→ Task brief
Could you transcribe every one of the records below word for word, leaving each line unchanged?

Records for locating displayed items
◆ ◆ ◆ ◆

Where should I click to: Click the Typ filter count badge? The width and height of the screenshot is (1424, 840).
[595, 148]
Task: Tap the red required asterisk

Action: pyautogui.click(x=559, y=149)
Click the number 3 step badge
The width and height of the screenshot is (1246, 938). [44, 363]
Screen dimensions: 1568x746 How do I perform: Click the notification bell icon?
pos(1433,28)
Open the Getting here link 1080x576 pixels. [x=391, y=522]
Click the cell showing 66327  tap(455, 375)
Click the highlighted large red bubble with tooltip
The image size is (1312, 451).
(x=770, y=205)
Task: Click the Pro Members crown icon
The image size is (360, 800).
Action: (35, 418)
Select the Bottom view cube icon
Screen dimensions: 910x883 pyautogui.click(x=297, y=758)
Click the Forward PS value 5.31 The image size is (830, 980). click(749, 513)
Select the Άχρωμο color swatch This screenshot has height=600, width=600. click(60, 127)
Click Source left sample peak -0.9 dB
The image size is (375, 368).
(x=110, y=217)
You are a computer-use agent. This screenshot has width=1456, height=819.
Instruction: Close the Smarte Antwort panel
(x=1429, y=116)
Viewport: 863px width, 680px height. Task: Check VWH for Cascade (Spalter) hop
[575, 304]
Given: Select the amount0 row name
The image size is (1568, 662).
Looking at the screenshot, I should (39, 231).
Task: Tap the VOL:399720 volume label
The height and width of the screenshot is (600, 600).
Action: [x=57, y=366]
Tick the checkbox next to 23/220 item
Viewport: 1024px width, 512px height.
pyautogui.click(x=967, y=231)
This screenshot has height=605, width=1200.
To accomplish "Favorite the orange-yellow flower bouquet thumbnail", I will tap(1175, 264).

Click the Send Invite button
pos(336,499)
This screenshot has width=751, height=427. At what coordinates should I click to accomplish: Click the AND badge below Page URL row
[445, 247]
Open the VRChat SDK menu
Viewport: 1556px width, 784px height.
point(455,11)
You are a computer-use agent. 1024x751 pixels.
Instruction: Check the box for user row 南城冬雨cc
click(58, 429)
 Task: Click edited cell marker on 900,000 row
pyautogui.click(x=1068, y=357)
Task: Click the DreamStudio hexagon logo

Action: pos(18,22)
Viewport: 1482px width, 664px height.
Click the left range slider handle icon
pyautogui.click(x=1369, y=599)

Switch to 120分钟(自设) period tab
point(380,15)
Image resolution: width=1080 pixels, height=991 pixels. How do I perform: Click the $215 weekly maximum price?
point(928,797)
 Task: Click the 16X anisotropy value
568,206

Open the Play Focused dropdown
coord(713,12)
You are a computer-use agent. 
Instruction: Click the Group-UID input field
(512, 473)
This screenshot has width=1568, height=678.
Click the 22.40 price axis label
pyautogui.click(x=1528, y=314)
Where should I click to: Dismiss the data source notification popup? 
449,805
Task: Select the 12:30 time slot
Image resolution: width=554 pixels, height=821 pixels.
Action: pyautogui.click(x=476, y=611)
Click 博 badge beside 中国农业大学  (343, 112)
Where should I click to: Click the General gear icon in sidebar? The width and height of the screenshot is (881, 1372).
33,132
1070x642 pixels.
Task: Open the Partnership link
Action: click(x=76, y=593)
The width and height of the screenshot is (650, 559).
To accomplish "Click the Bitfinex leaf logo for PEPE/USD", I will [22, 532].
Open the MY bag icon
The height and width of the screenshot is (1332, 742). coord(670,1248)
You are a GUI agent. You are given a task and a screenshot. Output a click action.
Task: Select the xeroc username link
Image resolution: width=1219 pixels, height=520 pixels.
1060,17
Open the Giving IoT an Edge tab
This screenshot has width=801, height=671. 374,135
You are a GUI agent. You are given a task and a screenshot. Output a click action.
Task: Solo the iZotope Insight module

◆ ◆ ◆ ◆

→ Response to the exercise
Where should I click to: Click the Typ filter count badge? The width and height of the screenshot is (1424, 840).
[595, 148]
Task: Tap the red required asterisk

Action: pyautogui.click(x=559, y=149)
Click the number 3 step badge
The width and height of the screenshot is (1246, 938). [44, 363]
Screen dimensions: 1568x746 How do I perform: Click the notification bell icon?
pos(1433,28)
Open the Getting here link 1080x576 pixels. [x=391, y=522]
Click the cell showing 66327  tap(455, 375)
Click the highlighted large red bubble with tooltip
The image size is (1312, 451).
(x=770, y=205)
Task: Click the Pro Members crown icon
The image size is (360, 800).
Action: (35, 418)
Select the Bottom view cube icon
Screen dimensions: 910x883 pyautogui.click(x=297, y=758)
Click the Forward PS value 5.31 The image size is (830, 980). click(749, 513)
Select the Άχρωμο color swatch This screenshot has height=600, width=600. click(60, 127)
Click Source left sample peak -0.9 dB
The image size is (375, 368).
(x=110, y=217)
You are a computer-use agent. This screenshot has width=1456, height=819.
Instruction: Close the Smarte Antwort panel
(x=1429, y=116)
Viewport: 863px width, 680px height. Task: Check VWH for Cascade (Spalter) hop
[575, 304]
Given: Select the amount0 row name
The image size is (1568, 662).
Looking at the screenshot, I should (39, 231).
Task: Tap the VOL:399720 volume label
The height and width of the screenshot is (600, 600).
Action: [x=57, y=366]
Tick the checkbox next to 23/220 item
Viewport: 1024px width, 512px height.
pyautogui.click(x=967, y=231)
This screenshot has height=605, width=1200.
To accomplish "Favorite the orange-yellow flower bouquet thumbnail", I will tap(1175, 264).

Click the Send Invite button
pos(336,499)
This screenshot has width=751, height=427. At what coordinates should I click to accomplish: Click the AND badge below Page URL row
[445, 247]
Open the VRChat SDK menu
Viewport: 1556px width, 784px height.
point(455,11)
You are a computer-use agent. 1024x751 pixels.
Instruction: Check the box for user row 南城冬雨cc
click(58, 429)
 Task: Click edited cell marker on 900,000 row
pyautogui.click(x=1068, y=357)
Task: Click the DreamStudio hexagon logo

Action: pos(18,22)
Viewport: 1482px width, 664px height.
Click the left range slider handle icon
pyautogui.click(x=1369, y=599)

Switch to 120分钟(自设) period tab
point(380,15)
Image resolution: width=1080 pixels, height=991 pixels. How do I perform: Click the $215 weekly maximum price?
point(928,797)
 Task: Click the 16X anisotropy value
568,206

Open the Play Focused dropdown
coord(713,12)
You are a computer-use agent. 
Instruction: Click the Group-UID input field
(512, 473)
This screenshot has width=1568, height=678.
Click the 22.40 price axis label
pyautogui.click(x=1528, y=314)
Where should I click to: Dismiss the data source notification popup? 
449,805
Task: Select the 12:30 time slot
Image resolution: width=554 pixels, height=821 pixels.
Action: pyautogui.click(x=476, y=611)
Click 博 badge beside 中国农业大学  (343, 112)
Where should I click to: Click the General gear icon in sidebar? The width and height of the screenshot is (881, 1372).
33,132
1070x642 pixels.
Task: Open the Partnership link
Action: click(x=76, y=593)
The width and height of the screenshot is (650, 559).
To accomplish "Click the Bitfinex leaf logo for PEPE/USD", I will [22, 532].
Open the MY bag icon
The height and width of the screenshot is (1332, 742). coord(670,1248)
You are a GUI agent. You are given a task and a screenshot. Output a click action.
Task: Select the xeroc username link
Image resolution: width=1219 pixels, height=520 pixels.
1060,17
Open the Giving IoT an Edge tab
This screenshot has width=801, height=671. 374,135
You are a GUI agent. You are given a task and a screenshot. Output a click action.
Task: Solo the iZotope Insight module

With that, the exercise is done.